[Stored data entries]
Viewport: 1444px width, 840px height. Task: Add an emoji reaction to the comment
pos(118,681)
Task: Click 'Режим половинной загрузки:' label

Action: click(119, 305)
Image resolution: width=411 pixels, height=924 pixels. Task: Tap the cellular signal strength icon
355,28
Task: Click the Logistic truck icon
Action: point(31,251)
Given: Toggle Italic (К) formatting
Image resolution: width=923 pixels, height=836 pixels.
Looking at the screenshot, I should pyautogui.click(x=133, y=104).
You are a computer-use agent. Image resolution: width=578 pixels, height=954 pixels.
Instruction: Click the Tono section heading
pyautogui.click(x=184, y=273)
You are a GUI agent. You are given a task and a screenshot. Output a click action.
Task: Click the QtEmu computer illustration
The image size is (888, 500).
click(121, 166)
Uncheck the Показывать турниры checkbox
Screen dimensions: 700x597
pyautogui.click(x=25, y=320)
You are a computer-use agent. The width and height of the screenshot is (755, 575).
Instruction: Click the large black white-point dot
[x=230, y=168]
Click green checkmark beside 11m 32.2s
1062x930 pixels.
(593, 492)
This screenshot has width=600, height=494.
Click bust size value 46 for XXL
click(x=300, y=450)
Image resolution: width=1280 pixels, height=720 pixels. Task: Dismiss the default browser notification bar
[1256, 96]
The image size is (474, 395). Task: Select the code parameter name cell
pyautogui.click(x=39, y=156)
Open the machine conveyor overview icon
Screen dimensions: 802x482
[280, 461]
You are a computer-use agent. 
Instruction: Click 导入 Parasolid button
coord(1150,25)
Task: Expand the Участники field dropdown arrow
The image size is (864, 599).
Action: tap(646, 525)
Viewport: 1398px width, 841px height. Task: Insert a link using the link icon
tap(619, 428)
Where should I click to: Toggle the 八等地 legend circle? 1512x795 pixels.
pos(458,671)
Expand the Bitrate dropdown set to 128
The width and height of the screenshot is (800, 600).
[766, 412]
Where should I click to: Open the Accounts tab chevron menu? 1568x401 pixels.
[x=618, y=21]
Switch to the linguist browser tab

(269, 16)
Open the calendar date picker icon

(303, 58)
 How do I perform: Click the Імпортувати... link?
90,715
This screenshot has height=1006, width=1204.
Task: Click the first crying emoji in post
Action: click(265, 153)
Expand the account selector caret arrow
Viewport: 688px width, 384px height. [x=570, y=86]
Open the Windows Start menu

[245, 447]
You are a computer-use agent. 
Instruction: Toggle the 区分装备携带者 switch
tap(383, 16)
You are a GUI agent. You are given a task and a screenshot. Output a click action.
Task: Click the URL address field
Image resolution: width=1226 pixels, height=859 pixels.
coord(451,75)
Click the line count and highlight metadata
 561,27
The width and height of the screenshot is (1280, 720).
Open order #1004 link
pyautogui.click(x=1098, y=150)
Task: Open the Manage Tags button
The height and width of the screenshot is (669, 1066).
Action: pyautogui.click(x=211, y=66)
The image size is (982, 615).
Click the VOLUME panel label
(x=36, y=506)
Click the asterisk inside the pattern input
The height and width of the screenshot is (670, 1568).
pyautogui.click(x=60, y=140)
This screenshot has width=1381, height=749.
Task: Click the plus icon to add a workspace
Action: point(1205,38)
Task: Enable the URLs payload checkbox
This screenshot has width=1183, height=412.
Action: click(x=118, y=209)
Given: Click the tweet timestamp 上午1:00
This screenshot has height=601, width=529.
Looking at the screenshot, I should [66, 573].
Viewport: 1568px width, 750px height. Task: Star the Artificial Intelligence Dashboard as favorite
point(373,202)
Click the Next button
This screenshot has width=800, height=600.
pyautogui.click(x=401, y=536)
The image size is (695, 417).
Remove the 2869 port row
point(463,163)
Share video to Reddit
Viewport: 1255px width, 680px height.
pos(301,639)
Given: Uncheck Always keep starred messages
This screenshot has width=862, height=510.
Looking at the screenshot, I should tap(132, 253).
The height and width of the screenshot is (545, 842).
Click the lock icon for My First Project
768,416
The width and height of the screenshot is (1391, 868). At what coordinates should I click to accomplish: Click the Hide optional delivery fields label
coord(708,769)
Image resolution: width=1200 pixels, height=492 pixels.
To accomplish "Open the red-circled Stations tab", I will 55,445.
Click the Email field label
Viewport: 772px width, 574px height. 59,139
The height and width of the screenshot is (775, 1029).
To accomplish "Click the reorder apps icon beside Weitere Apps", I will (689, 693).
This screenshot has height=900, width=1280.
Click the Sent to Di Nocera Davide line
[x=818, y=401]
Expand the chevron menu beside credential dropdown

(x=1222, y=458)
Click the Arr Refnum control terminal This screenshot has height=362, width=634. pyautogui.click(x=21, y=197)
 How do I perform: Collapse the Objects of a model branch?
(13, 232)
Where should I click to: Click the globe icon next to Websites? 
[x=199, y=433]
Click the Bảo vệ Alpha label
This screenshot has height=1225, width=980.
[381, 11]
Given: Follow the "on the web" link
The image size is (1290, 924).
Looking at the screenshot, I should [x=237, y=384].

- [What you have to do]
The answer must consist solely of the number of lines in the entries that contain the word "Uncheck".

- [Output]
2